Esa capacidad, inusual, le permitió registrar los fenómenos emergentes de esos vertiginosos años 60, que lo llevaron, con una enorme intuición, a convertir en personaje principal a Mafalda, una niña/joven contestataria y feminista innata –en las antípodas de las niñas delicadas hegemónicas hasta hace tan poco–. Es decir, que lo hizo situar, en 1964, a su famosa historieta en el nudo mismo de las confrontaciones generacionales y de género todavía emergentes. Con Mafalda, Quino tensionó al máximo la ironía y la ingenuidad. Con referencias implícitas, parlamentos omitidos y cierres abiertos, sus estrategias humorísticas jugaron con la erosión de la división entre lo público y lo privado –instituida por la modernidad burguesa– al iluminar lo político mediante lo familiar y viceversa.

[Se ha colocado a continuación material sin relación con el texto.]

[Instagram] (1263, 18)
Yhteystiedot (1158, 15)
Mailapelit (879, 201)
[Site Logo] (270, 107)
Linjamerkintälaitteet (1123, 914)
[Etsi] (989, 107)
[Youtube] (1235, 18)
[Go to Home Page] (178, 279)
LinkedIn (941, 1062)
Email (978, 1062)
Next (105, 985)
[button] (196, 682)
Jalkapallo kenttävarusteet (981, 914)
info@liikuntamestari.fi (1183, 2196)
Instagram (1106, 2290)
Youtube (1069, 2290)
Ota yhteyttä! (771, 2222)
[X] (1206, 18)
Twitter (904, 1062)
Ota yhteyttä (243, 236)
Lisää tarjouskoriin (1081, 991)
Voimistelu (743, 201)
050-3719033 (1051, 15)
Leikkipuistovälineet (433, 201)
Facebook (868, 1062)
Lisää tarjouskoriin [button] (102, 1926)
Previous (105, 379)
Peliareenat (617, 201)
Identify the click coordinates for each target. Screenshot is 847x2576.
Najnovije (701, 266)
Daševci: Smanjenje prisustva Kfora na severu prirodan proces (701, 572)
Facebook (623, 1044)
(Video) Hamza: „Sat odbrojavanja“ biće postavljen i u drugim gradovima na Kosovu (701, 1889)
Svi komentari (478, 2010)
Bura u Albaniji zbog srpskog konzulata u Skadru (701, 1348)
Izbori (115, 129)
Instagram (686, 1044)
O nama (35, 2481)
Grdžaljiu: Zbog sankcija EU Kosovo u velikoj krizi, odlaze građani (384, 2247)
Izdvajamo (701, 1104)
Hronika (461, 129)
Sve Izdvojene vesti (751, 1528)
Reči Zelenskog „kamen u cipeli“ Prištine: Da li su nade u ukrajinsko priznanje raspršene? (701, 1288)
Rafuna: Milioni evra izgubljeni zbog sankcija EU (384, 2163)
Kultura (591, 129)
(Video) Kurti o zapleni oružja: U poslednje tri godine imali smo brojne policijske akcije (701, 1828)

A partir de esa intuición, Quino fue capaz de retratar la contracara de las imágenes modernizantes dirigidas a las clases medias –y trabajadoras– que invadían las publicidades con promesas de felicidad y vendedores de gran sonrisa. Entrevió las imposibilidades y las frustraciones: ese padre de familia que no llegaba a fin de mes y que carecía de autoridad sobre su prole –aún más, veía embobado la carcajada de su hijo– o esas amas de casa a las que sus propias hijas les increpaban su destino. Dialogó con las convulsiones de los años 60 y 70, las revueltas estudiantiles, la entidad del Tercer Mundo, la censura y la represión que no sólo asolaban a América Latina. Pero Quino no se limitó a pintar su tiempo –los emergentes de un momento singular– y su aldea –esa urbe porteña destilaba en cada detalle–, sino que, al hacerlo, con su intuición nos iluminó nuestra condición humana y nuestros males: la injusticia, las guerras, la pobreza. Siempre decía que la perdurabilidad de Mafalda se debía a que los problemas seguían vigentes. Ciertamente nuestro presente, esta pesadilla de una pandemia global creada por la feroz reproducción del capital, le da la razón.

Sin embargo, esa explicación no basta. La vigencia de Quino está en su humor. En esa interpelación activa, abierta, de gran riqueza, que reclama de quien lee que complete el sentido, facilita una autopercepción reflexiva y moviliza una experiencia social, que surge de la lectura pero la excede. Sus creaciones de papel y tinta saltaron de los recuadros de la historieta. Se volvieron un fenómeno social. Fueron apropiadas por cada generación y cada público. Y se instalaron en nosotros. A la vez que favorecieron una producción constante de nuevos canales y modos de circulación de la obra. Nuevas ediciones (diferentes libros, revistas, idiomas) y diferentes formatos (cine, televisión, muestras) que hicieron posible distintos actores (medios de comunicación, instituciones educativas, críticos). Con ellos, en cada momento y en diferentes lugares, sus creaciones, y, muy especialmente Mafalda con su banda de amigos, vivieron una resignificación constante. Cobraron vida. Incluso, muchas veces constituyeron con esas personas –de distintas edades, pertenencias, condición social– en su subjetividad. Y, al hacerlo, las integraron a una comunidad de pertenencia. Leer Mafalda o solazarse una y otra vez con los dibujos de página implica una cifra: compartir un código, ser parte de una cofradía masiva. Mafalda se volvió, incluso, un mito contemporáneo, que confiere, para muchos, significación a la existencia social. Condensa principios que dan sentido a los dilemas, las luchas que enfrentan sujetos muy diferentes en distintas partes del mundo. Es esa cofradía global que hoy le rinde homenaje.